Exercise instructions
Your task is to repeat the data exactly, every line of it.
(Data shown)
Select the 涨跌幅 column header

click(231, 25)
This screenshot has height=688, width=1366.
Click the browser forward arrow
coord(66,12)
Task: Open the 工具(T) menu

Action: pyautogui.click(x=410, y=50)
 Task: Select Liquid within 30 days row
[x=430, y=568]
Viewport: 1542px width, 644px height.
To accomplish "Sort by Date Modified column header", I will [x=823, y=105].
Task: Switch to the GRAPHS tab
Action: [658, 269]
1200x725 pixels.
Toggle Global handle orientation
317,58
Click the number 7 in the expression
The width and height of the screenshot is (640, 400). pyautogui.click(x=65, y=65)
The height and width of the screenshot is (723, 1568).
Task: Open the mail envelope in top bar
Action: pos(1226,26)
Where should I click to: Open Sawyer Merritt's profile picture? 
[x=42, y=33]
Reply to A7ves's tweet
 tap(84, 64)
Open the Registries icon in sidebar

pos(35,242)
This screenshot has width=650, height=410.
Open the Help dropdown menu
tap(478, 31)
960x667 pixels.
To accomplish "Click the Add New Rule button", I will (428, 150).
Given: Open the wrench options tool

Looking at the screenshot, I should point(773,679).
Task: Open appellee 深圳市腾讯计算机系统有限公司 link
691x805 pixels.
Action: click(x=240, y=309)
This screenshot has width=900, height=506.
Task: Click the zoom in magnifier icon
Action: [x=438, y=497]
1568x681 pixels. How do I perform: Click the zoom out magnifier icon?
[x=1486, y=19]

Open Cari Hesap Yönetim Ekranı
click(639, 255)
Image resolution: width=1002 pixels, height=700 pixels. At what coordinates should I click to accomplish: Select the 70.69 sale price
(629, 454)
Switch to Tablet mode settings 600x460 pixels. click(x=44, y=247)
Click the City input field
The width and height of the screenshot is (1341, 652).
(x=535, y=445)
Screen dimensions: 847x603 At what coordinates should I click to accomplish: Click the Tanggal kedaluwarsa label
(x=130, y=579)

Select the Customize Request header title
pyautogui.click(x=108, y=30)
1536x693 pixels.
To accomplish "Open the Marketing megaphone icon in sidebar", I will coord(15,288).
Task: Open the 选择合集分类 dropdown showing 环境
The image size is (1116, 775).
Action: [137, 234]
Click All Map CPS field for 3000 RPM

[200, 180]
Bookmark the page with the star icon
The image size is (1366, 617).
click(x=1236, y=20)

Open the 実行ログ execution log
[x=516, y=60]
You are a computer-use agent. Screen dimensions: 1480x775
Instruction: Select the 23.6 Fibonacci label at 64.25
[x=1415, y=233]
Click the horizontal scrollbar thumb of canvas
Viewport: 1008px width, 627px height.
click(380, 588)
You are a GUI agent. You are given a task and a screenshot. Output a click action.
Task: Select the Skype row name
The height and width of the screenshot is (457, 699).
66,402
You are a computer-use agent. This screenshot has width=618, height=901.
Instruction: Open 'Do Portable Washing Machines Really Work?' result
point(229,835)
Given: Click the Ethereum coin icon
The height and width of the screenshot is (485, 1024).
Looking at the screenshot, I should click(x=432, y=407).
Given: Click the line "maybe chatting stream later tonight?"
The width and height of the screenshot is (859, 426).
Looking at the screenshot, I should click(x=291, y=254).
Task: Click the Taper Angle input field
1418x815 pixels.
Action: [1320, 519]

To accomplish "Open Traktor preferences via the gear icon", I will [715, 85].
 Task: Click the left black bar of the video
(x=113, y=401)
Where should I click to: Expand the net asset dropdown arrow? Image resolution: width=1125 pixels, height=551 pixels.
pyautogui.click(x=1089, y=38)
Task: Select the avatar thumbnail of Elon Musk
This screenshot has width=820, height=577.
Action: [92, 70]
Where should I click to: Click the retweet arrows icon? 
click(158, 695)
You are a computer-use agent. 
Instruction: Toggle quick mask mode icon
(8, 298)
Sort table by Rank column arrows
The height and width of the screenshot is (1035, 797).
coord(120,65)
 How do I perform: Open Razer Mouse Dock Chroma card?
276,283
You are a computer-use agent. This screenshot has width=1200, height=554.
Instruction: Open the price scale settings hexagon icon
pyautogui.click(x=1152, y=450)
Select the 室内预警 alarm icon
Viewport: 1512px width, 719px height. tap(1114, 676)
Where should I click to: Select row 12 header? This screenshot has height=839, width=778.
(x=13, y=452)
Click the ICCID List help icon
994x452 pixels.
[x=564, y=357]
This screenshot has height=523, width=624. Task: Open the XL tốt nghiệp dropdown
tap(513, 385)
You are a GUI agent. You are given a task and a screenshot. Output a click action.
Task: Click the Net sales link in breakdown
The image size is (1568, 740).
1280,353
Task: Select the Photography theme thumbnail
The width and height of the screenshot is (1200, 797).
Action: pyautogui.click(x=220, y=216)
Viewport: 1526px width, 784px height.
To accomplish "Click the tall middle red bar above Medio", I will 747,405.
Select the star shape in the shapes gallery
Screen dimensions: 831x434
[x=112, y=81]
(End Data shown)
Reply to the exercise
Select the 涨跌幅 column header

click(231, 25)
This screenshot has height=688, width=1366.
Click the browser forward arrow
coord(66,12)
Task: Open the 工具(T) menu

Action: pyautogui.click(x=410, y=50)
 Task: Select Liquid within 30 days row
[x=430, y=568]
Viewport: 1542px width, 644px height.
To accomplish "Sort by Date Modified column header", I will [x=823, y=105].
Task: Switch to the GRAPHS tab
Action: [658, 269]
1200x725 pixels.
Toggle Global handle orientation
317,58
Click the number 7 in the expression
The width and height of the screenshot is (640, 400). pyautogui.click(x=65, y=65)
The height and width of the screenshot is (723, 1568).
Task: Open the mail envelope in top bar
Action: pos(1226,26)
Where should I click to: Open Sawyer Merritt's profile picture? 
[x=42, y=33]
Reply to A7ves's tweet
 tap(84, 64)
Open the Registries icon in sidebar

pos(35,242)
This screenshot has width=650, height=410.
Open the Help dropdown menu
tap(478, 31)
960x667 pixels.
To accomplish "Click the Add New Rule button", I will (428, 150).
Given: Open the wrench options tool

Looking at the screenshot, I should point(773,679).
Task: Open appellee 深圳市腾讯计算机系统有限公司 link
691x805 pixels.
Action: click(x=240, y=309)
This screenshot has width=900, height=506.
Task: Click the zoom in magnifier icon
Action: [x=438, y=497]
1568x681 pixels. How do I perform: Click the zoom out magnifier icon?
[x=1486, y=19]

Open Cari Hesap Yönetim Ekranı
click(639, 255)
Image resolution: width=1002 pixels, height=700 pixels. At what coordinates should I click to accomplish: Select the 70.69 sale price
(629, 454)
Switch to Tablet mode settings 600x460 pixels. click(x=44, y=247)
Click the City input field
The width and height of the screenshot is (1341, 652).
(x=535, y=445)
Screen dimensions: 847x603 At what coordinates should I click to accomplish: Click the Tanggal kedaluwarsa label
(x=130, y=579)

Select the Customize Request header title
pyautogui.click(x=108, y=30)
1536x693 pixels.
To accomplish "Open the Marketing megaphone icon in sidebar", I will coord(15,288).
Task: Open the 选择合集分类 dropdown showing 环境
The image size is (1116, 775).
Action: [137, 234]
Click All Map CPS field for 3000 RPM

[200, 180]
Bookmark the page with the star icon
The image size is (1366, 617).
click(x=1236, y=20)

Open the 実行ログ execution log
[x=516, y=60]
You are a computer-use agent. Screen dimensions: 1480x775
Instruction: Select the 23.6 Fibonacci label at 64.25
[x=1415, y=233]
Click the horizontal scrollbar thumb of canvas
Viewport: 1008px width, 627px height.
click(380, 588)
You are a GUI agent. You are given a task and a screenshot. Output a click action.
Task: Select the Skype row name
The height and width of the screenshot is (457, 699).
66,402
You are a computer-use agent. This screenshot has width=618, height=901.
Instruction: Open 'Do Portable Washing Machines Really Work?' result
point(229,835)
Given: Click the Ethereum coin icon
The height and width of the screenshot is (485, 1024).
Looking at the screenshot, I should click(x=432, y=407).
Given: Click the line "maybe chatting stream later tonight?"
The width and height of the screenshot is (859, 426).
Looking at the screenshot, I should click(x=291, y=254).
Task: Click the Taper Angle input field
1418x815 pixels.
Action: [1320, 519]

To accomplish "Open Traktor preferences via the gear icon", I will [715, 85].
 Task: Click the left black bar of the video
(x=113, y=401)
Where should I click to: Expand the net asset dropdown arrow? Image resolution: width=1125 pixels, height=551 pixels.
pyautogui.click(x=1089, y=38)
Task: Select the avatar thumbnail of Elon Musk
This screenshot has width=820, height=577.
Action: [92, 70]
Where should I click to: Click the retweet arrows icon? 
click(158, 695)
You are a computer-use agent. 
Instruction: Toggle quick mask mode icon
(8, 298)
Sort table by Rank column arrows
The height and width of the screenshot is (1035, 797).
coord(120,65)
 How do I perform: Open Razer Mouse Dock Chroma card?
276,283
You are a computer-use agent. This screenshot has width=1200, height=554.
Instruction: Open the price scale settings hexagon icon
pyautogui.click(x=1152, y=450)
Select the 室内预警 alarm icon
Viewport: 1512px width, 719px height. tap(1114, 676)
Where should I click to: Select row 12 header? This screenshot has height=839, width=778.
(x=13, y=452)
Click the ICCID List help icon
994x452 pixels.
[x=564, y=357]
This screenshot has height=523, width=624. Task: Open the XL tốt nghiệp dropdown
tap(513, 385)
You are a GUI agent. You are given a task and a screenshot. Output a click action.
Task: Click the Net sales link in breakdown
The image size is (1568, 740).
1280,353
Task: Select the Photography theme thumbnail
The width and height of the screenshot is (1200, 797).
Action: pyautogui.click(x=220, y=216)
Viewport: 1526px width, 784px height.
To accomplish "Click the tall middle red bar above Medio", I will 747,405.
Select the star shape in the shapes gallery
Screen dimensions: 831x434
[x=112, y=81]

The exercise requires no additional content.